Author : David Brandenberger
Publisher : Yale University Press
Page : 759 pages
File Size : 45,86 MB
Release : 2019-01-01
Category : Political Science
ISBN : 0300155360
A critical edition of the text that defined communist party ideology in Stalin's Soviet Union The Short Course on the History of the Communist Party of the Soviet Union (Bolsheviks) defined Stalinist ideology both at home and abroad. It was quite literally the the master narrative of the USSR--a hegemonic statement on history, politics, and Marxism-Leninism that scripted Soviet society for a generation. This study exposes the enormous role that Stalin played in the development of this all-important text, as well as the unparalleled influence that he wielded over the Soviet historical imagination.

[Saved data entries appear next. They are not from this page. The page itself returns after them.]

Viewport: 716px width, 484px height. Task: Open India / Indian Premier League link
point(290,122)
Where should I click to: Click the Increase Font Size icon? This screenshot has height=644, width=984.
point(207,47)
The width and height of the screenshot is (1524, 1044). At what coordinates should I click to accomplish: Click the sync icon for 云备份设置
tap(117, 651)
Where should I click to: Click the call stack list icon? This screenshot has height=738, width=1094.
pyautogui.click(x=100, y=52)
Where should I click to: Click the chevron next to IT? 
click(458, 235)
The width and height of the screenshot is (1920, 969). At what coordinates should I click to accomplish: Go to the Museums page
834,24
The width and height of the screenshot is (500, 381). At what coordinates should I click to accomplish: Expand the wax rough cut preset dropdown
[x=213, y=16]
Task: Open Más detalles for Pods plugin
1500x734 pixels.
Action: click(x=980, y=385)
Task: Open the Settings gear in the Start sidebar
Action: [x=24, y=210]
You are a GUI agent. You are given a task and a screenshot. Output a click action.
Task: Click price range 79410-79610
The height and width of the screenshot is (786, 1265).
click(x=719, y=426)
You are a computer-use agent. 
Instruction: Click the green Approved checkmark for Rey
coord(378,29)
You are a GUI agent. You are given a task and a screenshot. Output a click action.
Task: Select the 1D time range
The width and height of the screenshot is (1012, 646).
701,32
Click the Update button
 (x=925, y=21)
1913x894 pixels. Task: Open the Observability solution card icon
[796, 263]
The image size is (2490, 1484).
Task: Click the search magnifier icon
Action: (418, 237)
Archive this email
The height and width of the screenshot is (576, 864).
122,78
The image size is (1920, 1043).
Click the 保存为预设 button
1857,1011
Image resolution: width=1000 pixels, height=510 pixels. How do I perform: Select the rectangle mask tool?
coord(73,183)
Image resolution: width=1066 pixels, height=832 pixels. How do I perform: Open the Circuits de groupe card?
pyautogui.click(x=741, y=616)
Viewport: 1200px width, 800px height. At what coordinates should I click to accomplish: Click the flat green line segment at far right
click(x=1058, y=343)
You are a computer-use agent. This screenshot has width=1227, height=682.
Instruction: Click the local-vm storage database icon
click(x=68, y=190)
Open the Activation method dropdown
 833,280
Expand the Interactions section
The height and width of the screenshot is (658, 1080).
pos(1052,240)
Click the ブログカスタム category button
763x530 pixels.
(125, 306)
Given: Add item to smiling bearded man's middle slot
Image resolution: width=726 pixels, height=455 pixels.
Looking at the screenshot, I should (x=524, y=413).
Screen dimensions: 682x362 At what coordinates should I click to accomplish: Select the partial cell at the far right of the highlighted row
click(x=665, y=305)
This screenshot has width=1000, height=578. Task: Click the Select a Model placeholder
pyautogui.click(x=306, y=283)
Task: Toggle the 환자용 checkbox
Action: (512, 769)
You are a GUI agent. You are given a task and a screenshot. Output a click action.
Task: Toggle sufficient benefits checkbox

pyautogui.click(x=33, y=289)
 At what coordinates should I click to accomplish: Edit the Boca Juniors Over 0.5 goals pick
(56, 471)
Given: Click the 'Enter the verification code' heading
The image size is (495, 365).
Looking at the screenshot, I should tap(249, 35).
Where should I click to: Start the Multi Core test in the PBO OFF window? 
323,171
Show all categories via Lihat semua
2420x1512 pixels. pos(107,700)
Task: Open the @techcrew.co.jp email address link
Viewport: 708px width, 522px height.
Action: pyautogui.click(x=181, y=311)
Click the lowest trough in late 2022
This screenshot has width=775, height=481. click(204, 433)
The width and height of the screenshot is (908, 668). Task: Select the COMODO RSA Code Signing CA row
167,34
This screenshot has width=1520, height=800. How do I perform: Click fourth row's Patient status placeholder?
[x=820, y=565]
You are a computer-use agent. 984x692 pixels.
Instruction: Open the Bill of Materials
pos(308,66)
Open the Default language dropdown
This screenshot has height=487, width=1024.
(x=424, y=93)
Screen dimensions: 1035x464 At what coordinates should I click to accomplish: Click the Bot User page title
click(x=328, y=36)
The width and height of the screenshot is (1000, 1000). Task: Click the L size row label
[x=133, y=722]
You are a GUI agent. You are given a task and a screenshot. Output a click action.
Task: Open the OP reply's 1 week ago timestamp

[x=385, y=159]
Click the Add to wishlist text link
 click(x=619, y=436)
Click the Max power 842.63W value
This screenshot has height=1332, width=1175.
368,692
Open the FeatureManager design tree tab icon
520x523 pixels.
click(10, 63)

Author : Vladimir I. Lenin
Publisher :
Page : 0 pages
File Size : 33,13 MB
Release : 2004
Category : Capitalism
ISBN : 9781410213006
CONTENTS The Development of Capitalism in Russia The Theoretical Mistakes of the Narodnik Economists The Differentiation of the Peasantry The Landowners' Transition from Corvée to Capitalist Economy The Growth of Commercial Agriculture The First Stages of Capitalism in Industry Capitalist Manufacture and Capitalist Domestic Industry The Development of Large-Scale Machine Industry The Formation of the Home Market
Author : Francesco Di Palma
Publisher : Berghahn Books
Page : 348 pages
File Size : 31,28 MB
Release : 2019-08-01
Category : History
ISBN : 1789200210
Countless studies have assessed the dramatic reforms of Mikhail Gorbachev, but their analysis of the impact on European communism has focused overwhelmingly on the Soviet Union and Eastern bloc nations. This ambitious collection takes a much broader view, reconstructing and evaluating the historical trajectories of glasnost and perestroika on both sides of the Iron Curtain. Moving beyond domestic politics and foreign relations narrowly defined, the research gathered here constitutes a transnational survey of these reforms’ collective impact, showing how they were variably received and implemented, and how they shaped the prospects for “proletarian internationalism” in diverse political contexts.
Author : Jacob Zumoff
Publisher : BRILL
Page : 455 pages
File Size : 27,18 MB
Release : 2014-08-21
Category : Political Science
ISBN : 9004268898
Since the Cold War, most historians have set up an opposition between the “American” and “international” aspects of early American Communism. This book examines the development of the Communist Party in its first decade, from 1919 to 1929. Using the archives of the Communist International, this book, in contrast to previous studies, argues that the International played an important role in the early part of this decade in forcing the party to “Americanise”. Special attention is given to the attempts by the Comintern to orient American Communists on the role of black oppression, and to see the struggle for black liberation and the fight for socialism as inextricably linked. The later sections of the book provide the most detailed account now available of how the Comintern, reflecting the Stalinisation of the Soviet Union, intervened in the American party to ensure the Stalinisation of American Communism.